The people attending the conference were there at their own expense to talk about the challenges of recruiting, and to outline their approaches to solving the problems they’d encountered. I think it’s fair to say that we all walked away inspired and informed about how to tackle the new recruitment world.

The presentation I gave (with Marcus Body from Optimal), had four main messages: that there’s more information available to help make the right careers decisions; that employers control very little of this detail; that candidate behaviour is changing because of the availability of information; and, that this new recruitment paradigm has more in common with the way in which recruitment worked before the advent of push messaging. Which only really began as print media came into being in the middle of the nineteenth century.

The future, we suggested, was based on conversation and community, rather than telling (or selling to), an unexpecting audience about a role that we have vacant, and then expecting the most talented people to believe our every word.

Link number two: This one is a bit more tenuous re: the Higgs, I’d grant you, but it’s had recruiters scratching their heads for just as long. What is the one thing that holds the recruitment universe together, but has until recently been just as difficult to measure, see and prove that it exists? Your answer may be different to mine but to my mind it’s candidate sentiment. We’ve spent so many years working out what it is that we (as employers) want, and what we (as employers) want to offer, that we’ve forgotten to ask what it is that the people we need to attract, engage and excite are interested in.

Conversation is as much about listening as it is talking, and if we begin our employment communications by listening to the voices of the people we need to hire or retain, the output of our efforts will be better quality a lower cost and ultimately better ROI from those people.

Social media is of course the route to holding the conversation, but if we carry on just putting out messages that we hope are right, we’re really just creating another monologue. We now have the opportunity as employers to begin to listen, to understand what people think about us now, and what we need to talk about to change opinion or to interest the right people in our offer. This also has the benefit of dissuading those without the right value, competency or skillsets. We can be much more targeted in our talent attraction strategies – less like a random particle collision.

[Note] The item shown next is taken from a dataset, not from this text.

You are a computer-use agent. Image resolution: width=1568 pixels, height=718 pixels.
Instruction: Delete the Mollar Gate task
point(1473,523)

Link number three: Physics is an inter-linked discipline and so is your employer brand, or more specifically, your brand in general. The way I feel about your organisation is based on a combination of factors. If I visit your careers site I’ll also see your main site, reading information about what you do, and how well you do it – so there’s an easy link there to your corporate positioning and your products or services. If I’m still open-minded and engaged, I may well get the opinion of other people – and importantly that’s not just my peer group or those people who advise me about my career. I’m equally likely to go to a place where I can get independent views about you and your business. What will I find there?

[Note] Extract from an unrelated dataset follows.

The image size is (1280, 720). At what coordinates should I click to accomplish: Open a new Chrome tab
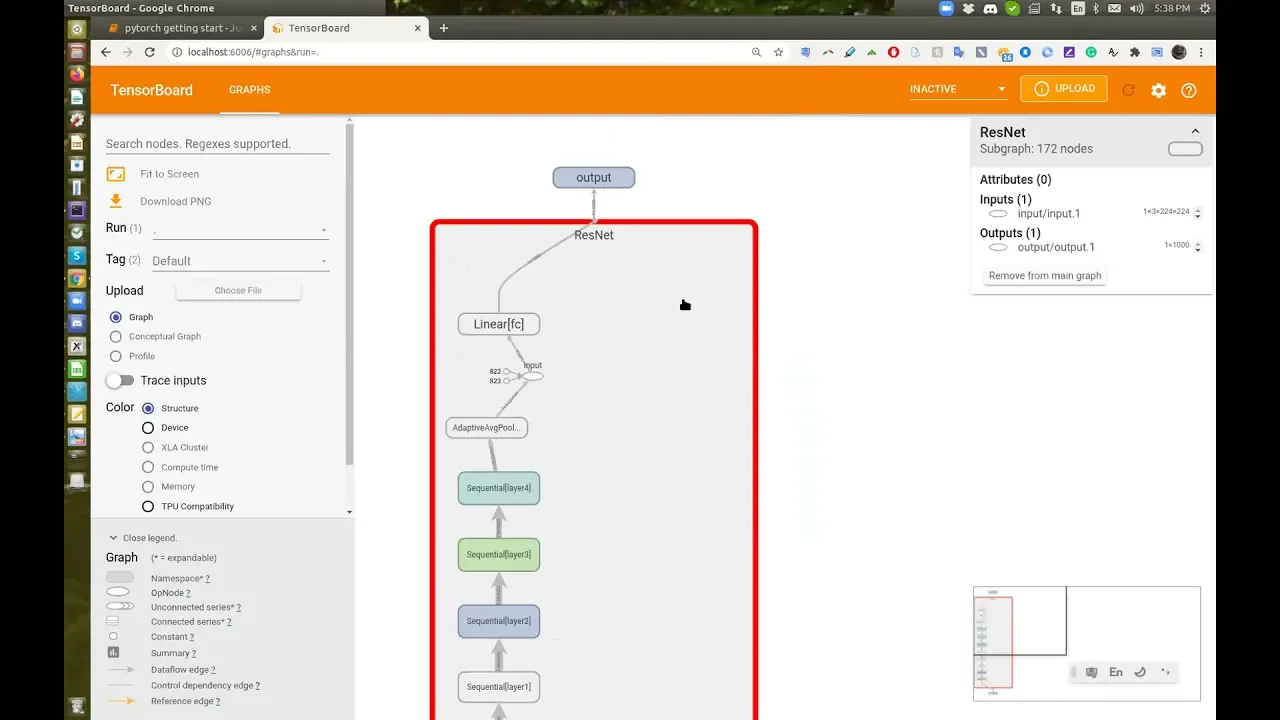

Link number four: Knowing that the Higgs exists allows scientists to proceed with greater certainty toward the future. An environment where the ‘dead-ends’ and inaccurate results that might have be reached are less likely. It takes away any doubt. The same applies to your brand and the conversations you may have using it.

By better understanding the community you need to engage with, their needs and preferences, you will be better informed about what your employer brand should be achieving for you – and this will allow you to be much more precise in measuring its effects, and its impact.

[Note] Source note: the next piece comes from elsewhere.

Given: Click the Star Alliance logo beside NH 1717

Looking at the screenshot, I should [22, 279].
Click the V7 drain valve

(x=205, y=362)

Link number five: The absolutely almost certain discovery of the Higgs has been a collaborative process that’s taken many years to achieve. By working together the scientists at CERN and other installations around the world have created a working environment that allows for the long-term benefit of all concerned.

If we begin by looking at the way in which people make career decisions – again starting with the audience rather than we want to get from them – recruitment actually works in the same way.

Logically, people, especially those at the beginning of their career, cannot possibly have a preferred employer. Career decisions begin by deciding that they like the look of an industry or sector or job type – and then they begin looking at the biggest or best employers that match their criteria.  Some employers – like those in the Power sector – are beginning to group together to build sector value propositions to address this, a trend we see growing over time. The have committed to a longer-term approach to solve some big demographic challenges. But, by acting collaboratively they are increasing the visibility of an industry, allowing greater engagement with the people they all need. This has the potential to grab the attention of difficult to reach groups, converting opinion toward the sector and increasing the attractiveness of them all. By working together, sharing budgets and effort, they will all benefit.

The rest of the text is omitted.